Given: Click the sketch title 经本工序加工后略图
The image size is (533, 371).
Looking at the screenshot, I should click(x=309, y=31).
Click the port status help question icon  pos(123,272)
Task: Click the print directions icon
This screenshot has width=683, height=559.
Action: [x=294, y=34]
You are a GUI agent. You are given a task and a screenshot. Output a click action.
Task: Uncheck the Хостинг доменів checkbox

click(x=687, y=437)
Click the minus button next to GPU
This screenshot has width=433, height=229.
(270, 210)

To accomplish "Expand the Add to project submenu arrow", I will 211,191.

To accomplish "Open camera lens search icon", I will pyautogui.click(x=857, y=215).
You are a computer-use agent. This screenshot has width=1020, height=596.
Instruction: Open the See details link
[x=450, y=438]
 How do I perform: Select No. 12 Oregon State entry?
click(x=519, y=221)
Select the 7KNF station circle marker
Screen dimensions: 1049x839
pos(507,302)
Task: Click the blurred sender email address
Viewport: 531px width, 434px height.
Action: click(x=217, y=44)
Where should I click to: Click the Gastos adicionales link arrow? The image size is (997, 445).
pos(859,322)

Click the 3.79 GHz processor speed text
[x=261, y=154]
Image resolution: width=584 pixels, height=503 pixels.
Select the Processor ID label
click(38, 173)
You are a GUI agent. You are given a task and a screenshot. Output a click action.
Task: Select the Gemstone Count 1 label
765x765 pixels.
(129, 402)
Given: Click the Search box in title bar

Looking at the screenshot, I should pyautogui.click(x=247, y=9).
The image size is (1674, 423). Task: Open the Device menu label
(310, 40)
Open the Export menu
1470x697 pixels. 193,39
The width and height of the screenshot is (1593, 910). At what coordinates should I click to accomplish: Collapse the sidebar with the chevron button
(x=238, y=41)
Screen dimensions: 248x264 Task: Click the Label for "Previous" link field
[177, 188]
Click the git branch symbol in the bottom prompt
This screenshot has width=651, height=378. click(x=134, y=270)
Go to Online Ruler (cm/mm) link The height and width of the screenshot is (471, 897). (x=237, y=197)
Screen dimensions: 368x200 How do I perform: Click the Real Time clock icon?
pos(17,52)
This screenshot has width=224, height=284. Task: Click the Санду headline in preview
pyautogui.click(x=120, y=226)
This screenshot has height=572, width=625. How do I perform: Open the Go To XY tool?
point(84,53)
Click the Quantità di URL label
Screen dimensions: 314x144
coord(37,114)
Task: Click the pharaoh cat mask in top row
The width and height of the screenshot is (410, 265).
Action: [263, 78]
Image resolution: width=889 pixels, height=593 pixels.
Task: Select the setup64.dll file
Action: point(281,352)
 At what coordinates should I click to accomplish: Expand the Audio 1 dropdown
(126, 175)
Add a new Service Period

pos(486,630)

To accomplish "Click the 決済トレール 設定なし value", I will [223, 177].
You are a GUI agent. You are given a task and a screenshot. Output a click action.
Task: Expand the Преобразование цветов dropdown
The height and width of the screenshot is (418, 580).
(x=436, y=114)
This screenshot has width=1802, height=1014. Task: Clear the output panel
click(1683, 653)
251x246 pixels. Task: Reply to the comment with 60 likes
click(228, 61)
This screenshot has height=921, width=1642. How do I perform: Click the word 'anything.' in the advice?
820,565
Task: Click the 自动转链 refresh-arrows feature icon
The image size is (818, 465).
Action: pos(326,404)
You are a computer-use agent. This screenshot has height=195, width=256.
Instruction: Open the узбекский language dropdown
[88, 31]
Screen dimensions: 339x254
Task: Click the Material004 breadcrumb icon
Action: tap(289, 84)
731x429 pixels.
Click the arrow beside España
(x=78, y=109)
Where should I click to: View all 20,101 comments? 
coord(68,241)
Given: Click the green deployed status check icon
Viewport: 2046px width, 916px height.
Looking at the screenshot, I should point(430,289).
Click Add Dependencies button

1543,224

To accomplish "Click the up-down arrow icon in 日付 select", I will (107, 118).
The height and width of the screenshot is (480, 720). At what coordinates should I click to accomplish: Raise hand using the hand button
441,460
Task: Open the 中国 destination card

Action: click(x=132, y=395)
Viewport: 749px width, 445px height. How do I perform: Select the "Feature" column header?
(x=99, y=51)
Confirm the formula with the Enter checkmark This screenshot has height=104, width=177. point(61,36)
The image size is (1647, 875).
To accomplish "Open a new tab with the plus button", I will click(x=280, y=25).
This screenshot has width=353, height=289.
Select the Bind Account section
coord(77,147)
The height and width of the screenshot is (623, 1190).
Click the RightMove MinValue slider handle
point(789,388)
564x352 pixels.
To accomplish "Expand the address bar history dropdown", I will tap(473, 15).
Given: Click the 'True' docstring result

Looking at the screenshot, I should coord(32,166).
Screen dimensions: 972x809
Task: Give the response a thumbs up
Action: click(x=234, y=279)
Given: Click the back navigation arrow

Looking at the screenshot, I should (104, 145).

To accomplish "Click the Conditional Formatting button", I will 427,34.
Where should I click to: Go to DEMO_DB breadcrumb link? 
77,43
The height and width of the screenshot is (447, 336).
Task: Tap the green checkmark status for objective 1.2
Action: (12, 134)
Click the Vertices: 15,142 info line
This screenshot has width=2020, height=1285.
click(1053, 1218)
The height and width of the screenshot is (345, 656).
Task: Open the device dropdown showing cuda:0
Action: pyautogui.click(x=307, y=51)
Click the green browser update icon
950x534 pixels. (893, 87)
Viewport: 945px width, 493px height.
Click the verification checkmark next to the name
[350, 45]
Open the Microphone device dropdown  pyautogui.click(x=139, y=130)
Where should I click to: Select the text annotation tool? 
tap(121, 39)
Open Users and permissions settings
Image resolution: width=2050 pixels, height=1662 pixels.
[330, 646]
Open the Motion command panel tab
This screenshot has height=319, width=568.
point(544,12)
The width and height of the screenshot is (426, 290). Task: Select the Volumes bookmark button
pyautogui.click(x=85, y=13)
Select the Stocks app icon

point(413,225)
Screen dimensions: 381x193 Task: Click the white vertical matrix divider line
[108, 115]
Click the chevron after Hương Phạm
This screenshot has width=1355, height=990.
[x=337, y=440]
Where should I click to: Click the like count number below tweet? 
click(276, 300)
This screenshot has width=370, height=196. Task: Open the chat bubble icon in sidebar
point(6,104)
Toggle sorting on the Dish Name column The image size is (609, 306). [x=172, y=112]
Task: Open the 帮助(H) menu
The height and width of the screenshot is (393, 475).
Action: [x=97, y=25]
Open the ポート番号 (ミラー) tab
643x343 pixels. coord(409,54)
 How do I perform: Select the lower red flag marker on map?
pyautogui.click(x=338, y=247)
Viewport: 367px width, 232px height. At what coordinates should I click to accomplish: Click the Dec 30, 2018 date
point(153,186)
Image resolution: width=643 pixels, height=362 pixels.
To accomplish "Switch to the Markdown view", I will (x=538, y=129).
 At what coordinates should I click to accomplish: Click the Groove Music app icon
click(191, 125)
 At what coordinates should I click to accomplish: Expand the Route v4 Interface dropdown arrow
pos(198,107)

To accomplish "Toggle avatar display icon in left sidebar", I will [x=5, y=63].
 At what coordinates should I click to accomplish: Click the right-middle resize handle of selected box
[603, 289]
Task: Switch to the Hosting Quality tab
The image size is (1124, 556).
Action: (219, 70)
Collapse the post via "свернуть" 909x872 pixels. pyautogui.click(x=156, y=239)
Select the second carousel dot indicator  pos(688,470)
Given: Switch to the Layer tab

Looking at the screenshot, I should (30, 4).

******

Exercise requirements:
From the listing above, pick out and copy each line containing the word "next".

Exercise solution:
Click the minus button next to GPU
Click the verification checkmark next to the name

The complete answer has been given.